** Begin Supplied data **

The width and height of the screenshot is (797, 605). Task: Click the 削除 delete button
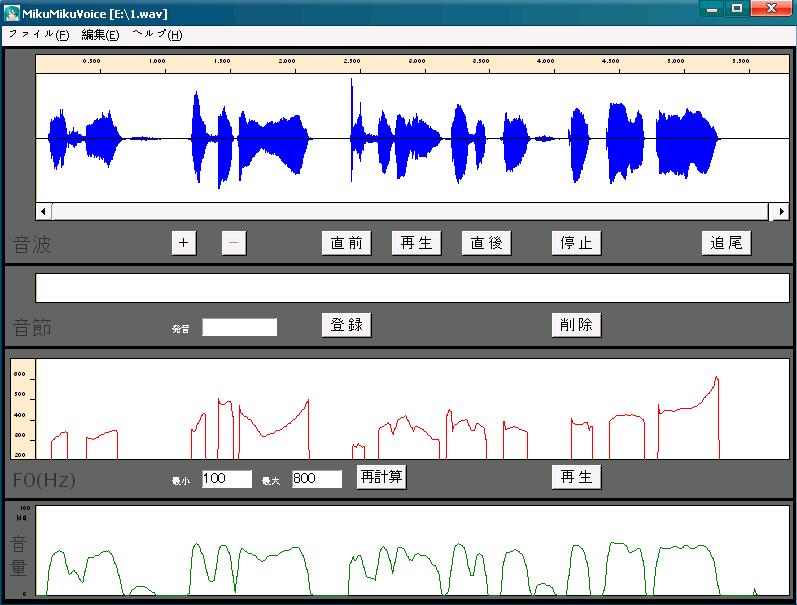pyautogui.click(x=576, y=325)
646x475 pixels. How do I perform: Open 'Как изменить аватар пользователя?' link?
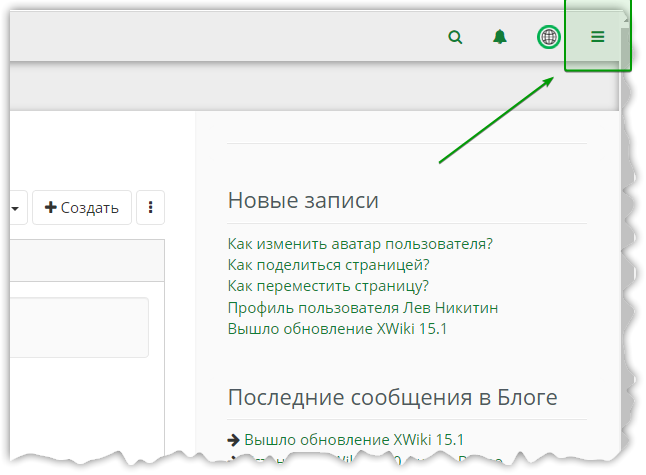(x=360, y=243)
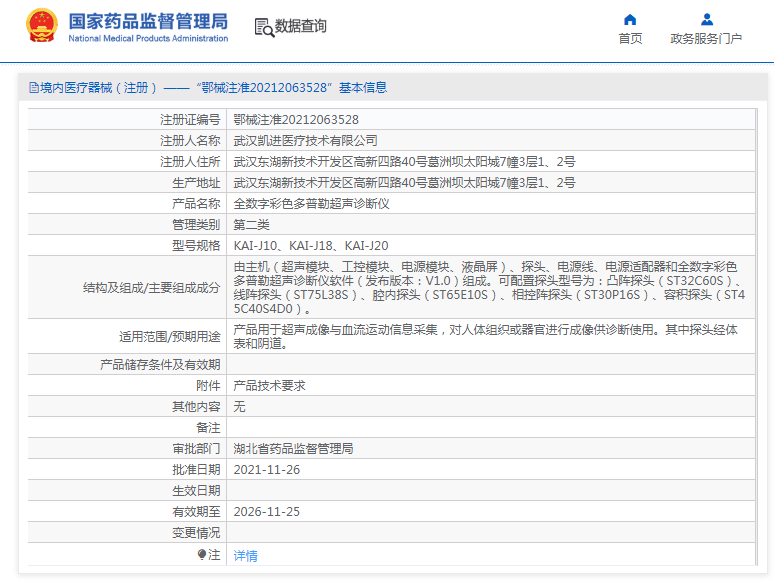774x581 pixels.
Task: Click the 国家药品监督管理局 site title
Action: coord(148,21)
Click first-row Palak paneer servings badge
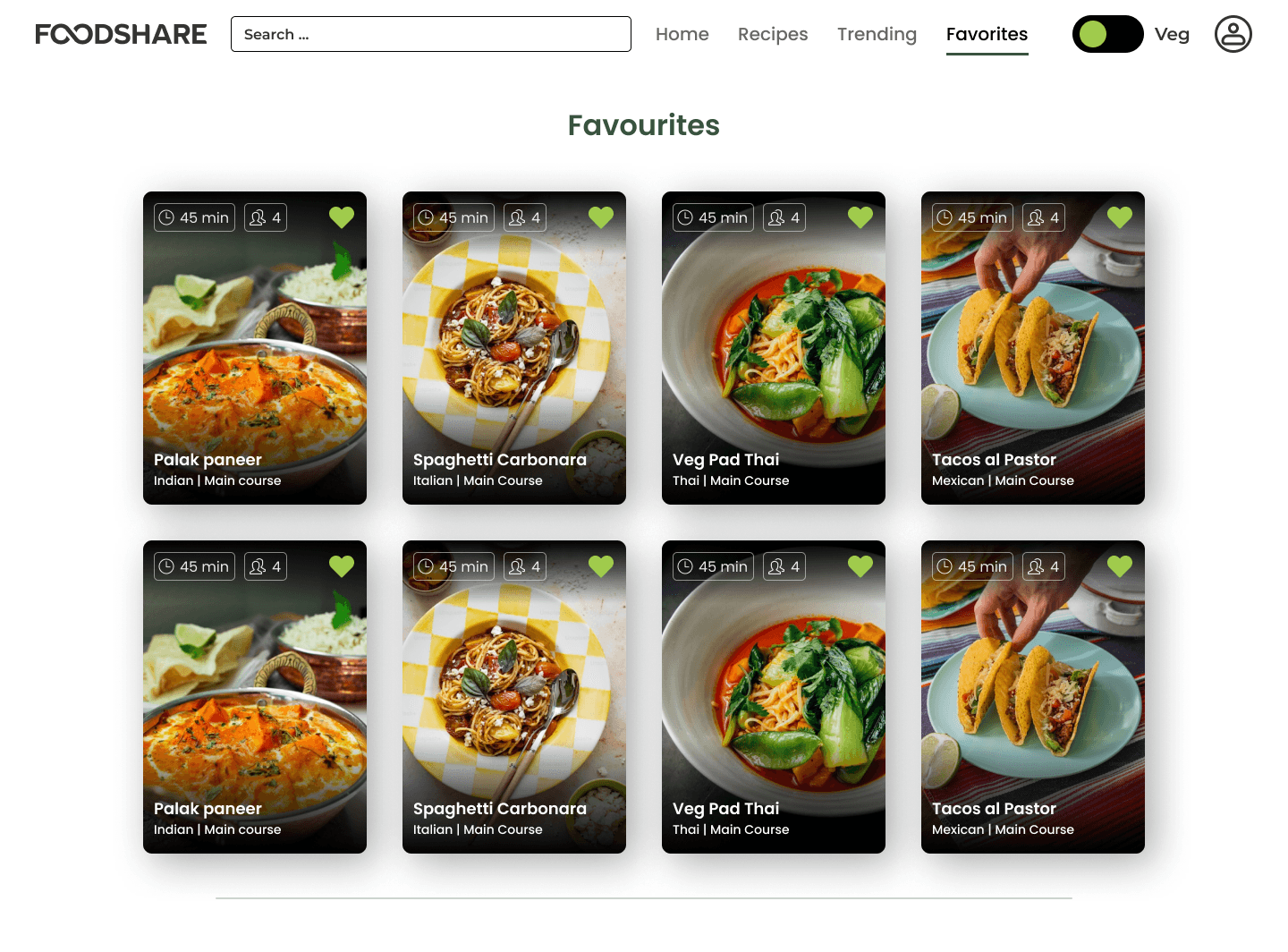The image size is (1288, 952). coord(266,217)
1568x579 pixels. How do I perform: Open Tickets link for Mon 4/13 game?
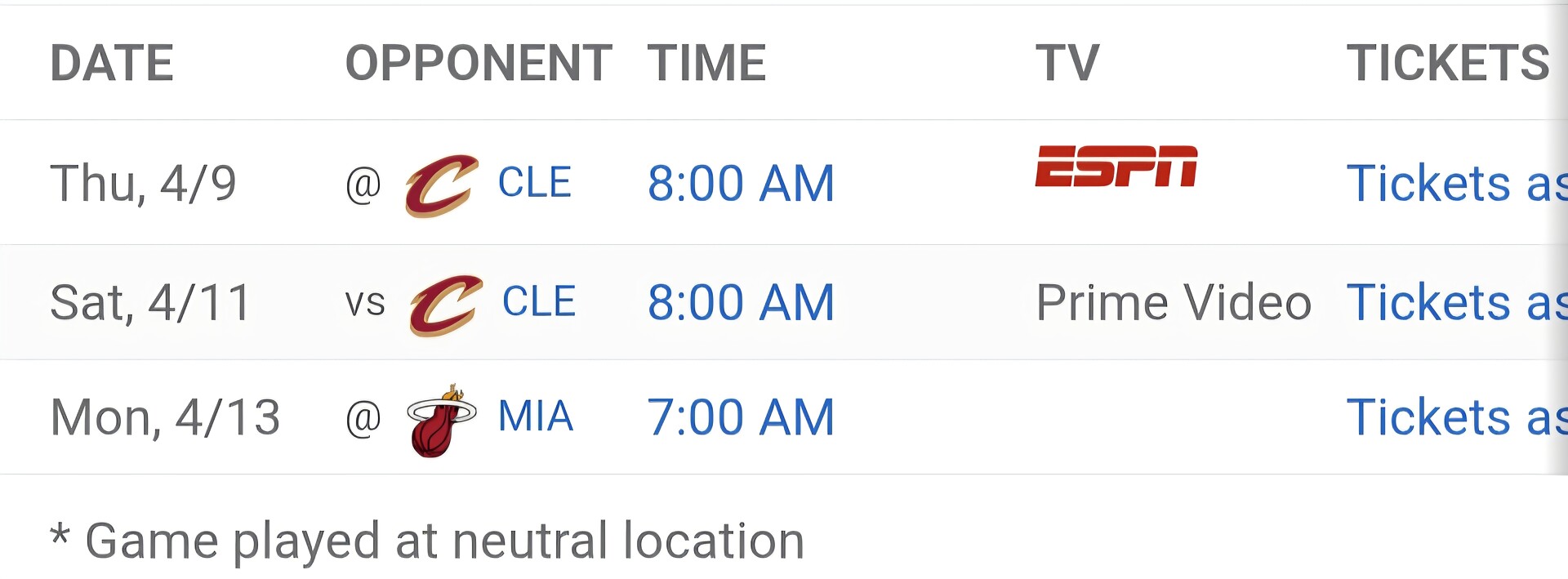[1457, 417]
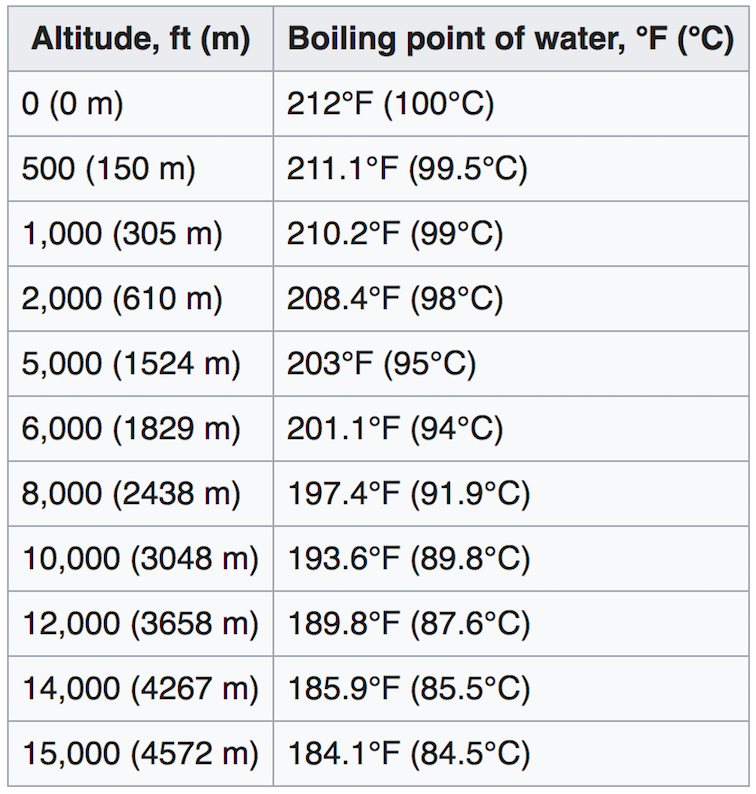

** End Supplied data **

## Work required:
Put the lines above into a JSON list of strings, one string per line, with blank lines omitted. Leave the pictures out of the list.

## Solution for this problem:
[
  "The width and height of the screenshot is (797, 605). Task: Click the 削除 delete button",
  "pyautogui.click(x=576, y=325)",
  "646x475 pixels. How do I perform: Open 'Как изменить аватар пользователя?' link?",
  "(x=360, y=243)",
  "774x581 pixels.",
  "Task: Click the 国家药品监督管理局 site title",
  "Action: coord(148,21)",
  "Click first-row Palak paneer servings badge",
  "The image size is (1288, 952). coord(266,217)",
  "1568x579 pixels. How do I perform: Open Tickets link for Mon 4/13 game?",
  "[1457, 417]"
]